Share

Bab 2. Tuduhan Kebohongan dan Pengkhianatan

"Padahal saat menikah denganku, kamu sudah tidak perawan!”

DEG!

Sepasang mata Analea membelalak. Mendengar tuduhan sang suami, hati wanita itu seperti tertusuk ratusan belati.

"Astaghfirullah, Mas. kenapa Kamu berpikir seperti itu?!” Analea mengelus dadanya yang terasa nyeri. Ia tidak menduga Hamid akan mengatakan menuduhnya seperti itu. “Demi Tuhan, Mas. Aku masih suci! Kamu adalah satu-satunya pria yang mendapatkan kesucianku secara sah.”

Ia berusaha meyakinkan suaminya.

"Tidak perlu bawa-bawa nama Tuhan di hadapanku!” bentak Hamid. “Buktinya, malam itu tidak ada bercak darah di ranjang kita!"

Kedua tangan Analea makin menekan dada, menahan rasa nyeri yang luar biasa.. Lagi-lagi ia tak menduga suaminya mengatakan dia tidak perawan karena tidak ada bercak darah di ranjang mereka.

Padahal, ia tidak pernah berhubungan badan dengan siapa pun sebelum menikah dengan Hamid.
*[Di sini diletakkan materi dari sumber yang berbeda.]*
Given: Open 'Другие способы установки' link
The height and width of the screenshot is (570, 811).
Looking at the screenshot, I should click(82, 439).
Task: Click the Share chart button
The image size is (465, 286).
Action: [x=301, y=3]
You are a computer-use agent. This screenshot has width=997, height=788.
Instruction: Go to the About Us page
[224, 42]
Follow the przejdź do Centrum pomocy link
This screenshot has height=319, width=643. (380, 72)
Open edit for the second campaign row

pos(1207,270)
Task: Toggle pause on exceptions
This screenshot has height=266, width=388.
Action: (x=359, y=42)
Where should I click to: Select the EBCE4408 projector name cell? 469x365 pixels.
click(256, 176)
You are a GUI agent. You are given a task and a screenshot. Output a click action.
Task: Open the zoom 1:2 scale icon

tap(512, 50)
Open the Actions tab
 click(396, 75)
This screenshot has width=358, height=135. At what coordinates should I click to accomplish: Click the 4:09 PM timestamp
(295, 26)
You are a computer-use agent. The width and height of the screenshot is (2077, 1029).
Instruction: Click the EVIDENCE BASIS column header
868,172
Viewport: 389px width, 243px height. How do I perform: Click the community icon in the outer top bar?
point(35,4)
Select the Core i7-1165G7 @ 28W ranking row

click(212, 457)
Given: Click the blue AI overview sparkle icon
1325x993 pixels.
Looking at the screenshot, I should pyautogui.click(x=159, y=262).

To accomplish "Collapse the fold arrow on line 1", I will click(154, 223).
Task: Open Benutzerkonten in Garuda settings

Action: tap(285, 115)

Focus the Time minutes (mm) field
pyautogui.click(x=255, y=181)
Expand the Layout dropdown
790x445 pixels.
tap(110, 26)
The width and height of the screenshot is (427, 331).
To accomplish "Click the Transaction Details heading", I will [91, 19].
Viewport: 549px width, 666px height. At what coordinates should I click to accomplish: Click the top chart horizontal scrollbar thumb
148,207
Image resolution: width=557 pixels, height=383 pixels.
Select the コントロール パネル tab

Namun, kini, semua tampak masuk akal. Sejak malam itu, Hamid berubah dingin padanya. Suaminya tersebut tidak pernah mengatakan apa pun dan justru selalu menghindar darinya.

"Mas Hamid adalah satu-satunya pria yang pernah melakukan hal itu denganku." Analea mencoba kembali meyakinkan suaminya dengan suara bergetar menahan tangis. Sekuat mungkin Analea mencoba untuk tidak menangis di depan suaminya.

Namun, suaminya tersebut hanya menatapnya dengan pandangan menghakimi, seakan-akan Analea adalah wanita paling kotor di dunia.

“Mas,” Dada Analea makin terasa sesak karena tidak dipercayai oleh pria yang baru saja menjadi suaminya sendiri. “Demi Tu–”

"Kamu nggak pantas bawa-bawa nama Tuhan, Analea!”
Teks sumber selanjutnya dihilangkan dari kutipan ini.